Geography Blue Box Seminar presents Dr. Thomas Froelicher, Marine heatwaves and ocean biogeochemical extremes: Key processes, changes and impacts
Description: Extreme events, i.e., the normally rare occurrences when a system is far outside its norm, severely impact organisms and ecosystem on land. Yet, in comparison, our understanding of such extreme events in the ocean is generally poor. This is especially the case for ocean biogeochemical extremes, while the knowledge on marine heatwaves has grown rapidly in recent years. With trends in ocean warming, acidification, deoxygenation, and surface nutrient concentrations projected to continue for decades, marine heatwaves and ocean biogeochemical extreme events are likely to intensify, occur more often, persist for longer, and extend over larger regions. Of particular concern are compound events, i.e., when conditions are extreme concurrently for multiple properties. Compound extremes can lead to especially severe impacts, since the individual properties may interact synergistically. Here we combine observations with large ensemble simulations of Earth system models to assess the spatial characteristics, underlying drivers and trends in ocean extremes and compound events and their impacts on marine ecosystems, with a focus on compound marine heatwaves and ocean acidity extremes. Since the conditions exhibited by today’s extreme events are a harbinger of what may become ‘normal’ in the future, our results may help to better understand the response of marine organisms and ecosystems to future climate change.
About the author: Thomas Frölicher is currently an Assistant Professor at the Climate and Environmental Physics Division of the University of Bern and the head of the ocean modelling group.
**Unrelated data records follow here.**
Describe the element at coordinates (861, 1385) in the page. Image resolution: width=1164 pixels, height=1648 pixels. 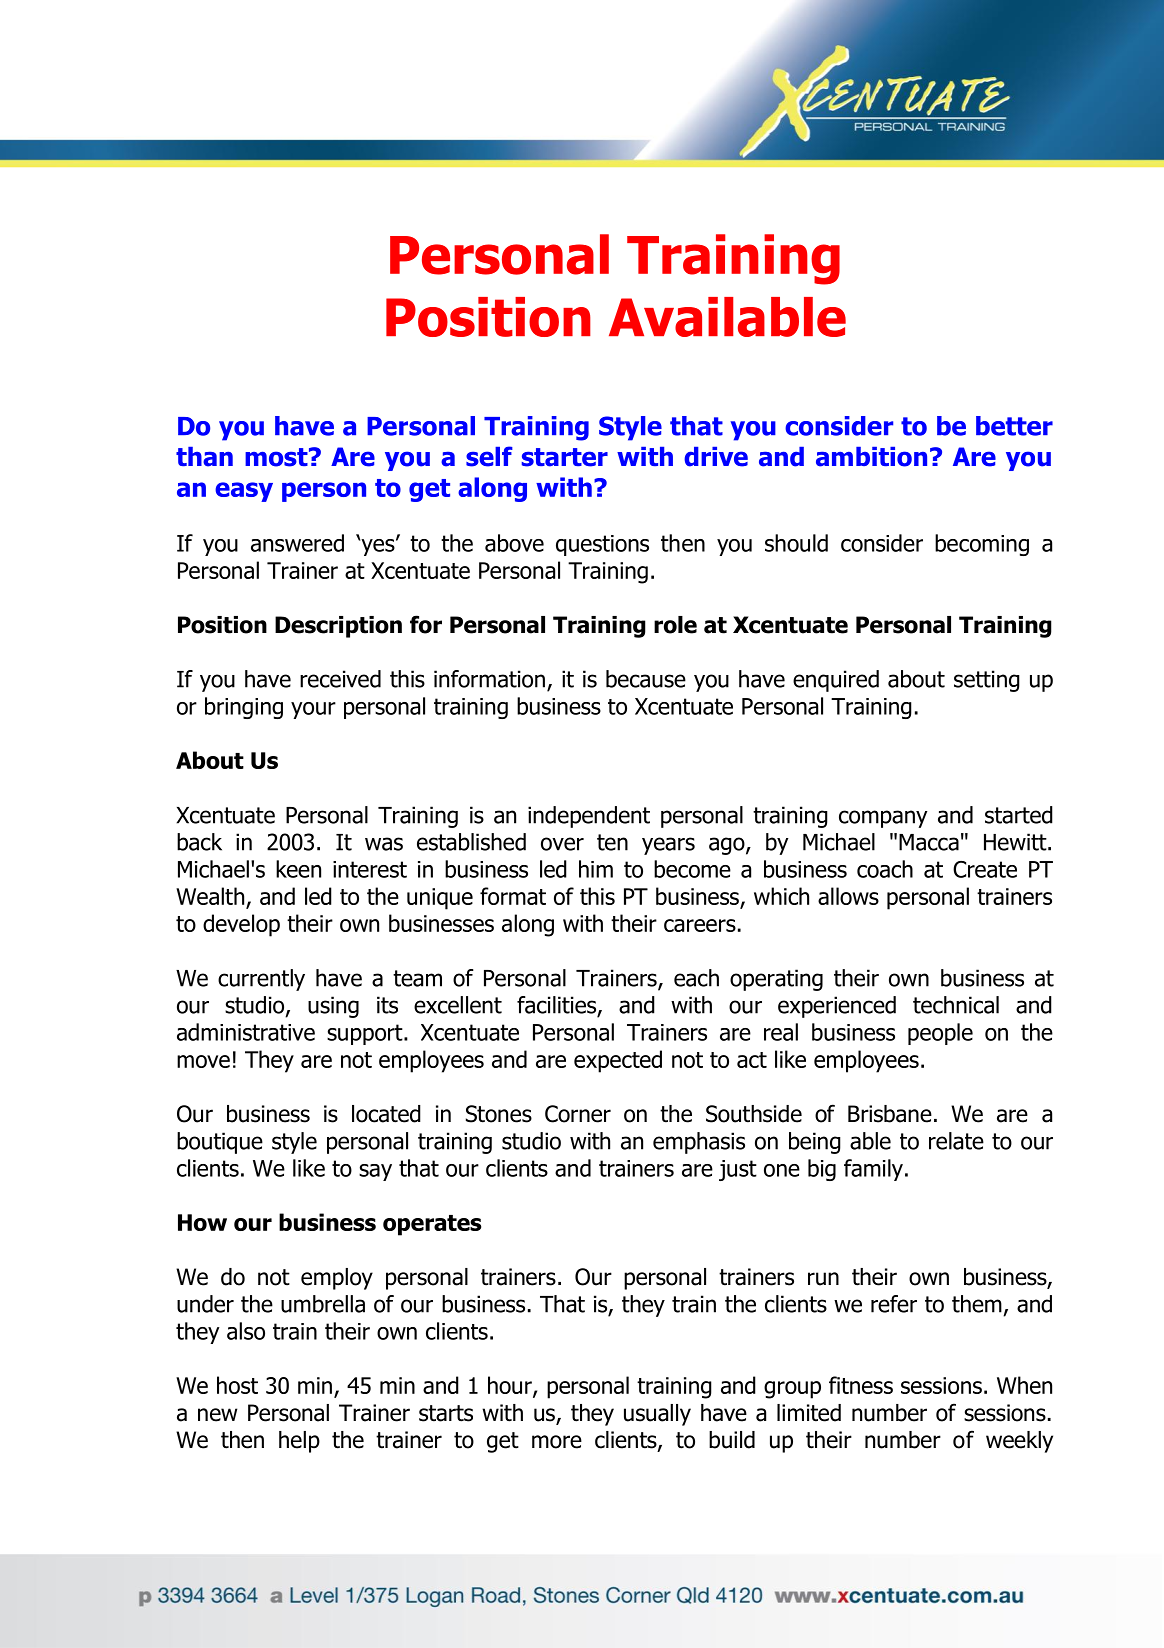
I see `fitness` at that location.
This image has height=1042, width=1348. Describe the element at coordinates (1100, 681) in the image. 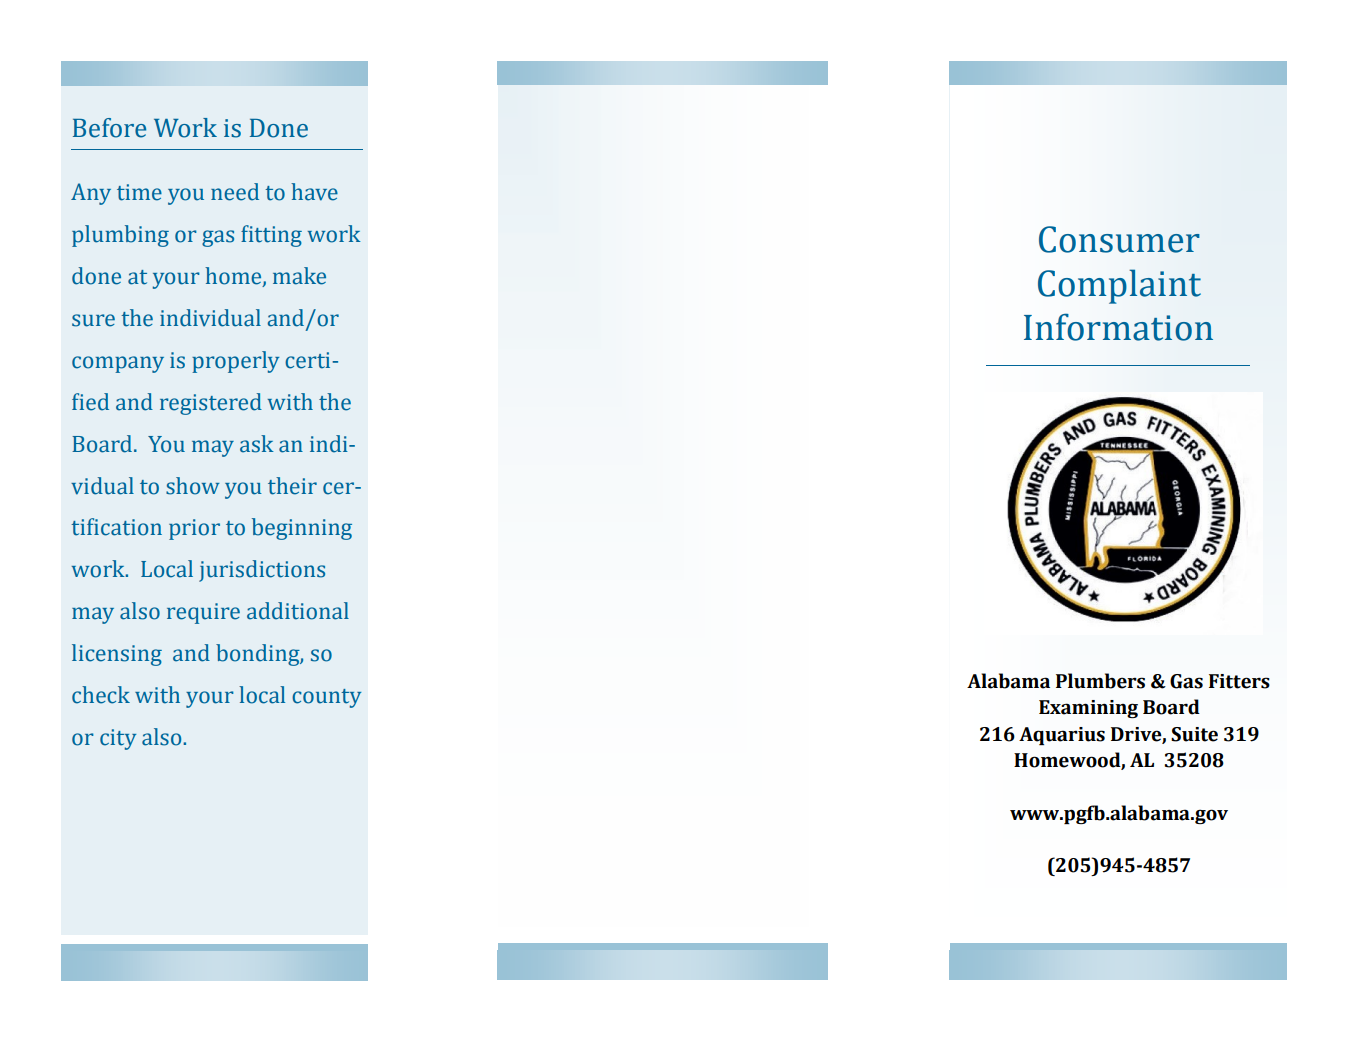

I see `Plumbers` at that location.
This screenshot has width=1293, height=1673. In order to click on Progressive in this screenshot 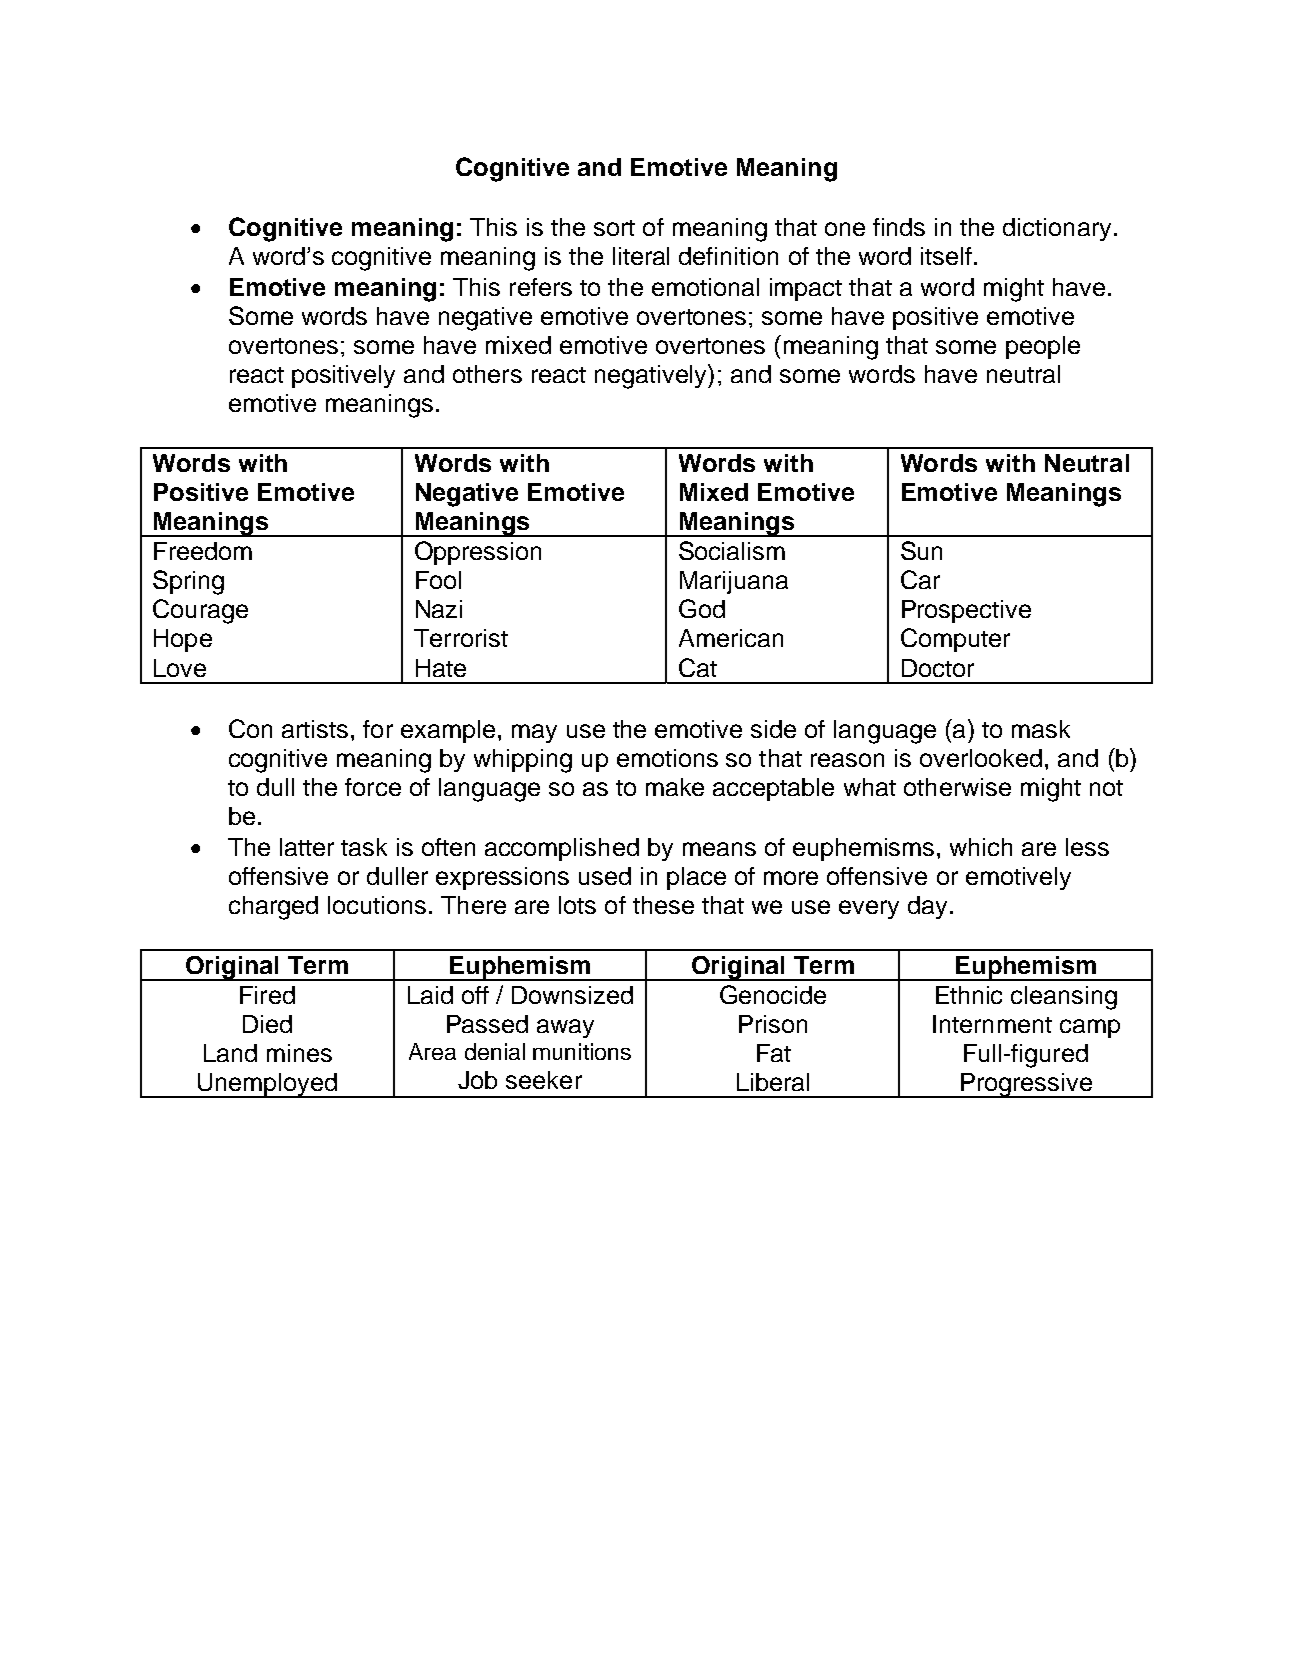, I will do `click(1026, 1085)`.
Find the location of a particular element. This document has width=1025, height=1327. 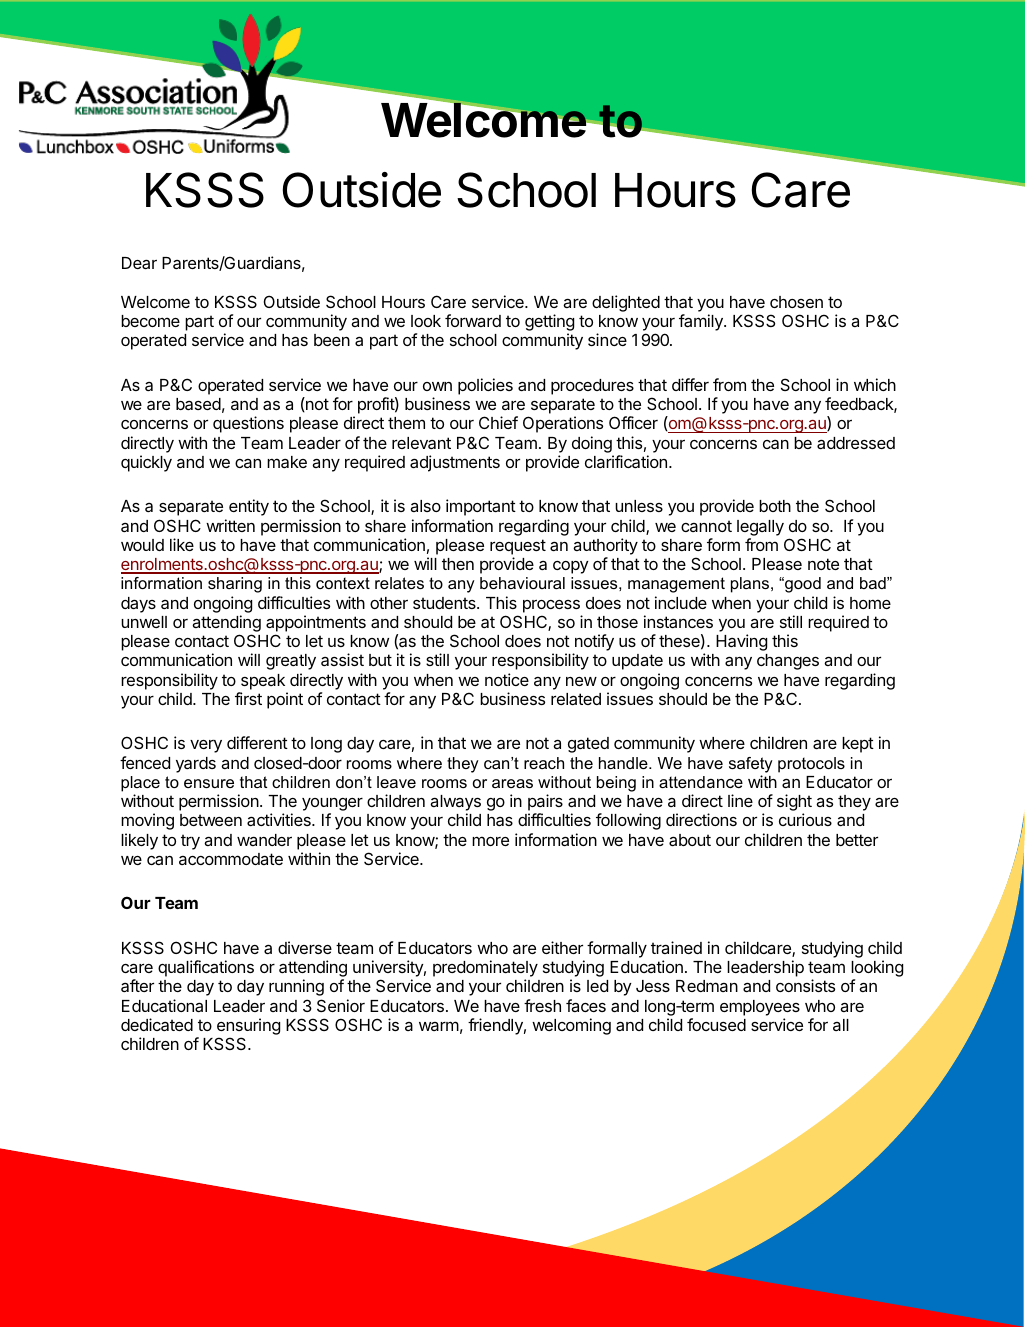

He is interested in marine ecosystem-carbon-climate interactions with focus on ocean extreme events and their impacts on climate and on marine organisms and ecosystem services. He studied environmental sciences at ETH Zürich and graduated in Physics at the University of Bern. He worked as a postdoctoral fellow at Princeton University and as a senior researcher at ETH Zürich.
He is the recipient of the 2019 Theodor Kocher Prize of the University of Bern. Thomas is strongly involved in the European H2020 projects COMFORT (ocean extremes and tipping points), 4C (global carbon cycle), AtlantECO (Atlantic ecosystems) and PROVIDE (overshoot scenarios). He was the lead author of chapter six on Extremes, Abrupt Changes and Managing Risks of the IPCC Special Report on the Ocean and Cryosphere in a Changing Climate, including the summary for policy makers, and contributed to the fifth and sixth assessment report of working group I and II of the IPCC and to the second World Ocean Assessment.